We returned within the minute bearing a piece of bark and some large dock leaves.

"I asked for paper" he insisted
"Red Indians use bark" someone offered
"Yes but not oak bark" he replied staring at the knobbly piece of oak tree that someone had brought him

The dock leaves had to do and we stood and watched some more as he wiped his arse and flung the leaves behind him, then he bent to grab his jeans and pulled them up tight, fastened his elasticated snake buckle belt with satisfaction and a "thats better, I'm off home now"

He turned to view his poo, for it is written that everyone has to view their poo after they've finished, don't say you don't, everyone does it.

"Wheres my poo ?" he asked of us, puzzled
"I don't know" we all replied in unison
"Where's my poo" he asked again, "it should be here" and he pointed at the place where he had squatted and poo'ed.

He was right, there was no poo, not a sausage, nada, nil, nothing, the ground was poo-less.

"I poo'ed right there" he pointed again, ferociously this time, "where is it ?" he demanded as if one of us had put it in our pockets to take home.
"We don't know" we insisted all over again, "its not like we've put it in our pockets to take home is it ?" we all spaketh in unison.
"Well it was right there" he once again insisted, "and now its not"

It was a mystery

And then some bright spark, it may even have been me, had the glimmer of a clue...

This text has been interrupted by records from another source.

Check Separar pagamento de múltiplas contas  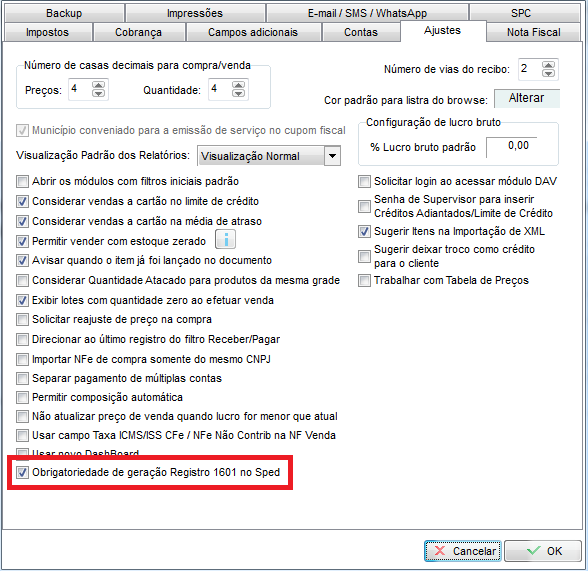[x=22, y=378]
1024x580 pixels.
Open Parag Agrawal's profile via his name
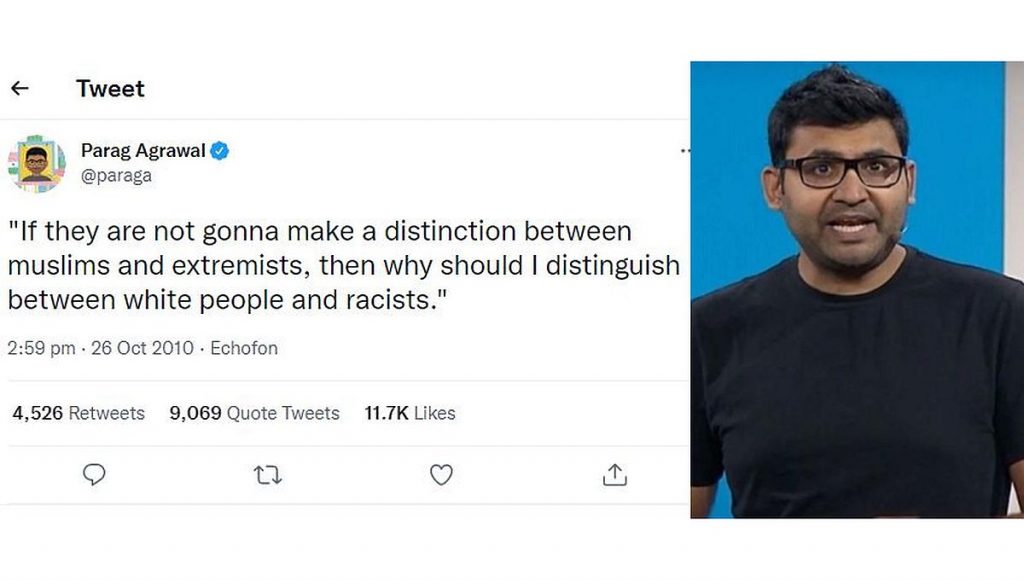point(146,150)
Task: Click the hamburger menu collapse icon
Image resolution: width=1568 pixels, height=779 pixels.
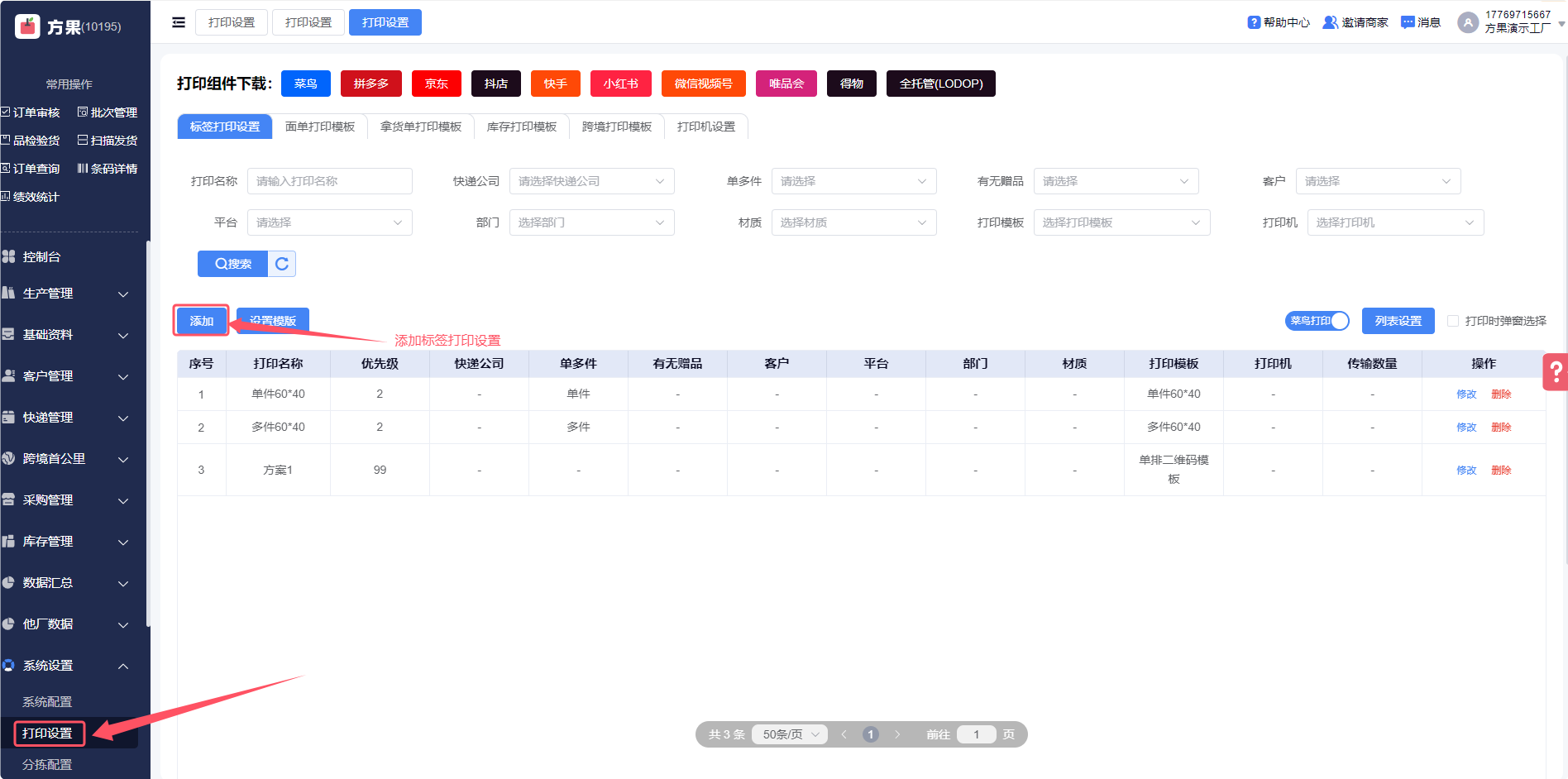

"Drop your pants" he, or me, said
"No" Stuart Ackroyd replied, suddenly turning coy
"Drop your pants" we all cried, again in unison
"Why ?" he pleaded
"Just do it" we insisted

He did, dropped his jeans down to his ankles again, and therein lay the answer, for therein lay his poo, slightly squashed now and stuck firmly to his underpants.

He'd shit into his own pants while they were around his ankles then pulled them up, if we hadn't realised then neither would he have until later on that night when he got undressed for bed, and boy would his mum have given him what-for, her ten year old son shitting in his own pants like that.

"Oh bugger" he cried, "Go find some more dock leaves will you ?"

But we'd gone, running back through the ex-woods in fits of laughter, laughing so much that we too wanted to poo and had to do the clenched butt-cheek run all the way home.

The day that Stuart Ackroyd shat in his own pants.